• **YOUR TASK**
Set down the line containing "Where should I" and each line after it through the last line of the records, exactly, leaving pictures out.
++++++
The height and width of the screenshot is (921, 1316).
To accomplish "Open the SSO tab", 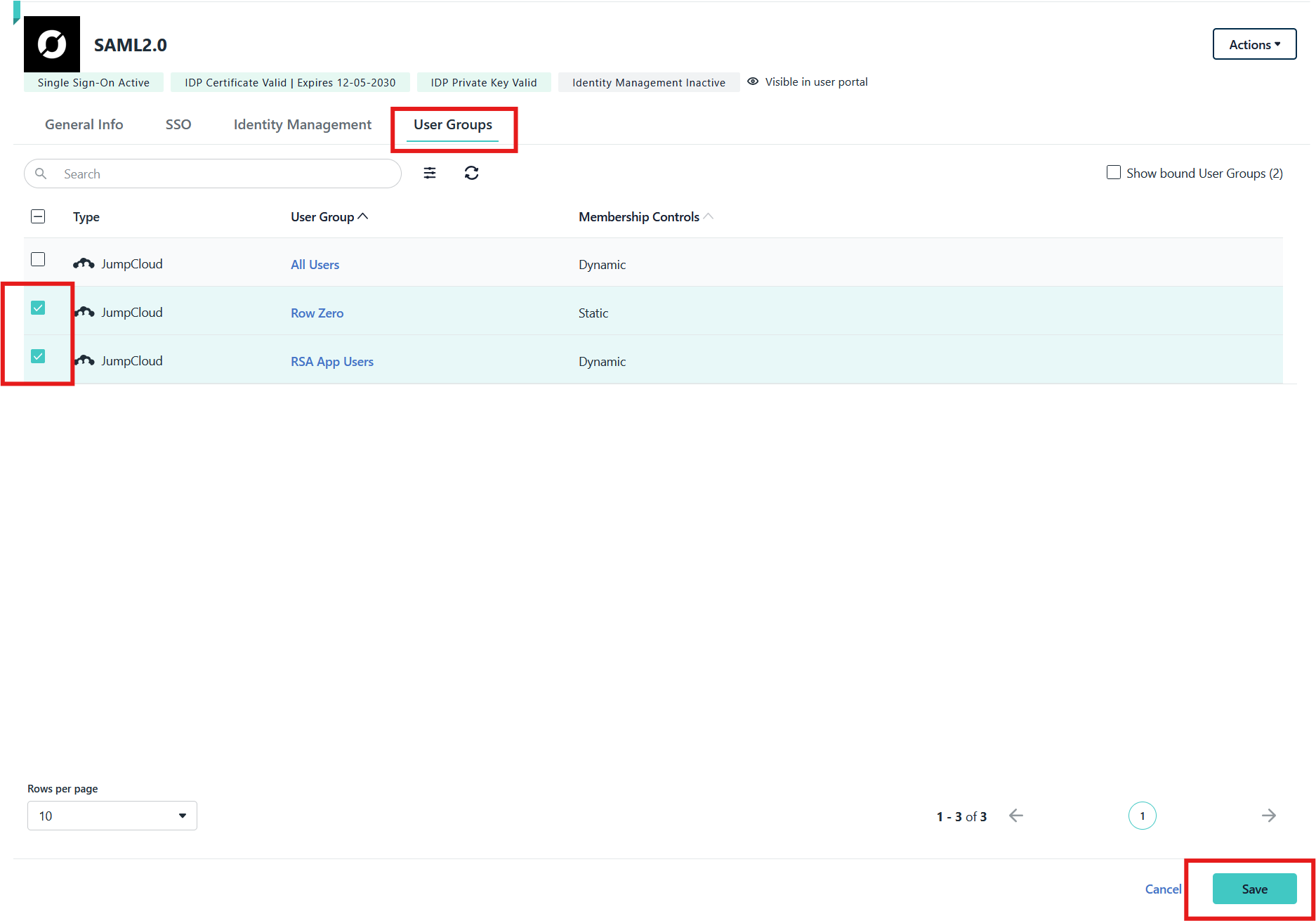I will pos(178,124).

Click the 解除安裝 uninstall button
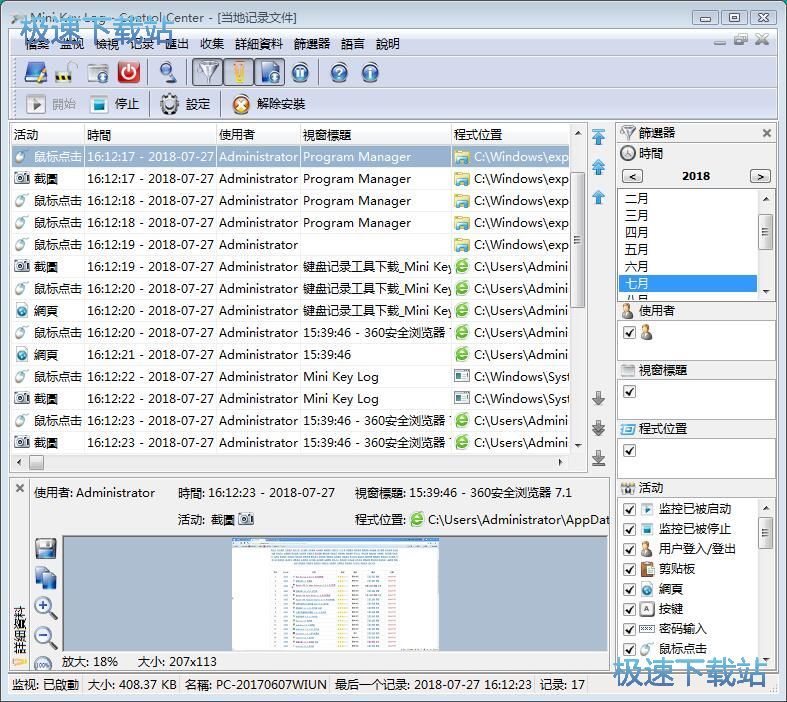(x=269, y=104)
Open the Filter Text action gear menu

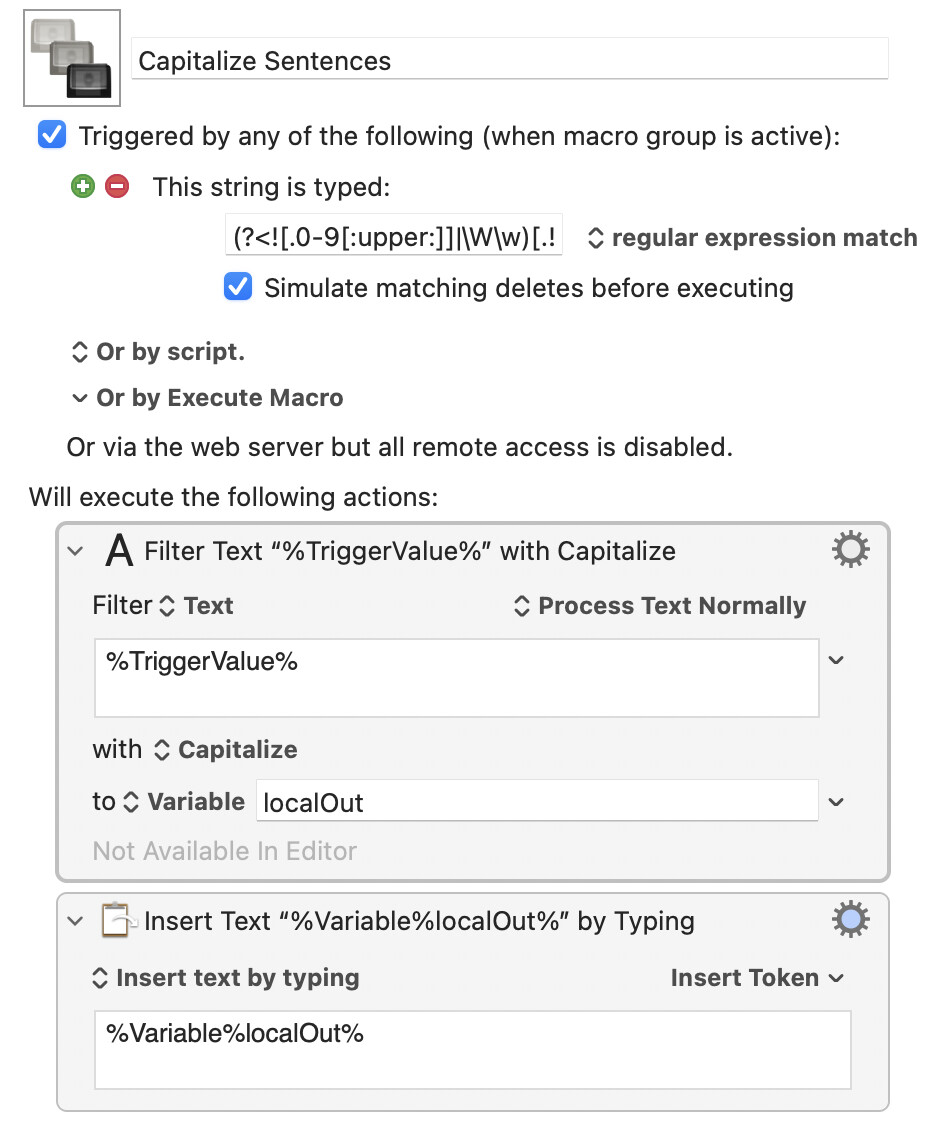coord(850,550)
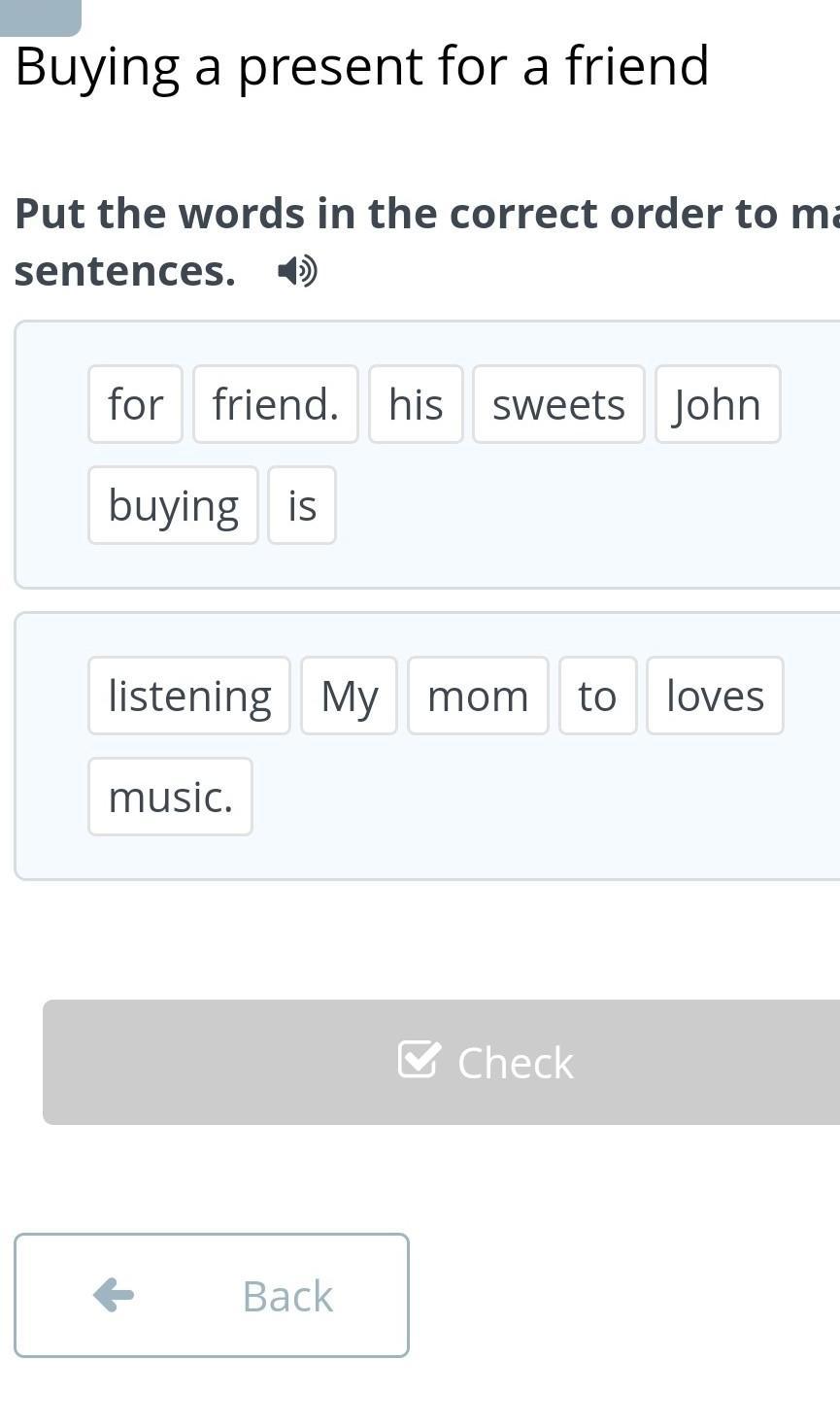The width and height of the screenshot is (840, 1427).
Task: Submit answers with the Check button
Action: (441, 1062)
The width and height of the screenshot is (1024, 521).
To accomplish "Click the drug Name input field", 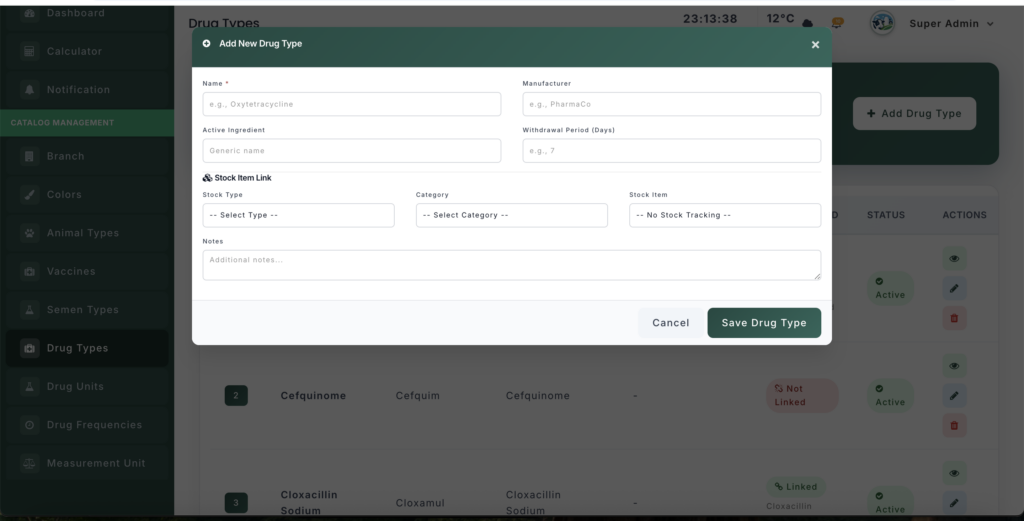I will pos(351,104).
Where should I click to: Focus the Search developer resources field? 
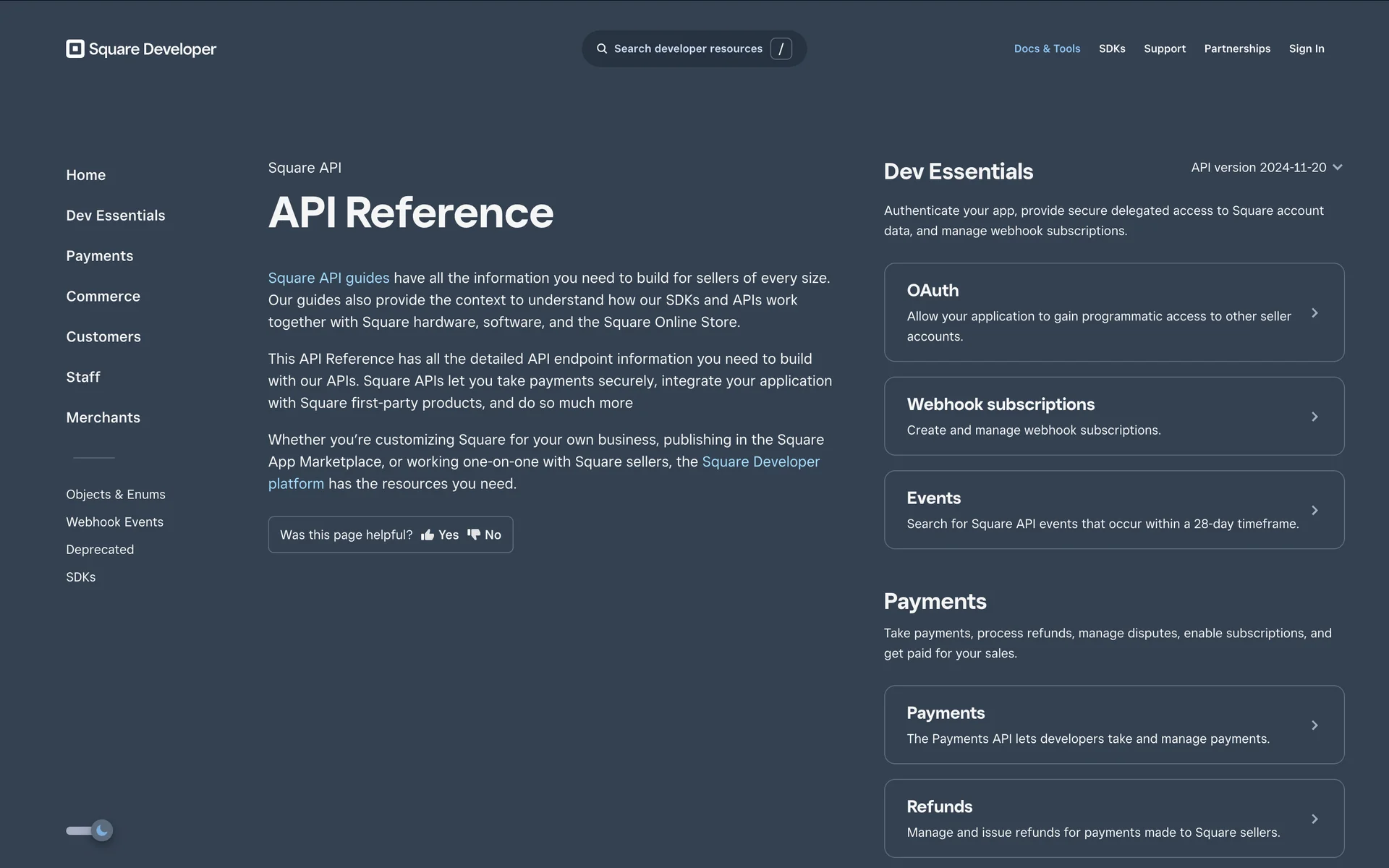click(x=687, y=48)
++++++
• **PROBLEM SOLUTION**
Where should I click to: Focus the Search developer resources field? 
click(x=687, y=48)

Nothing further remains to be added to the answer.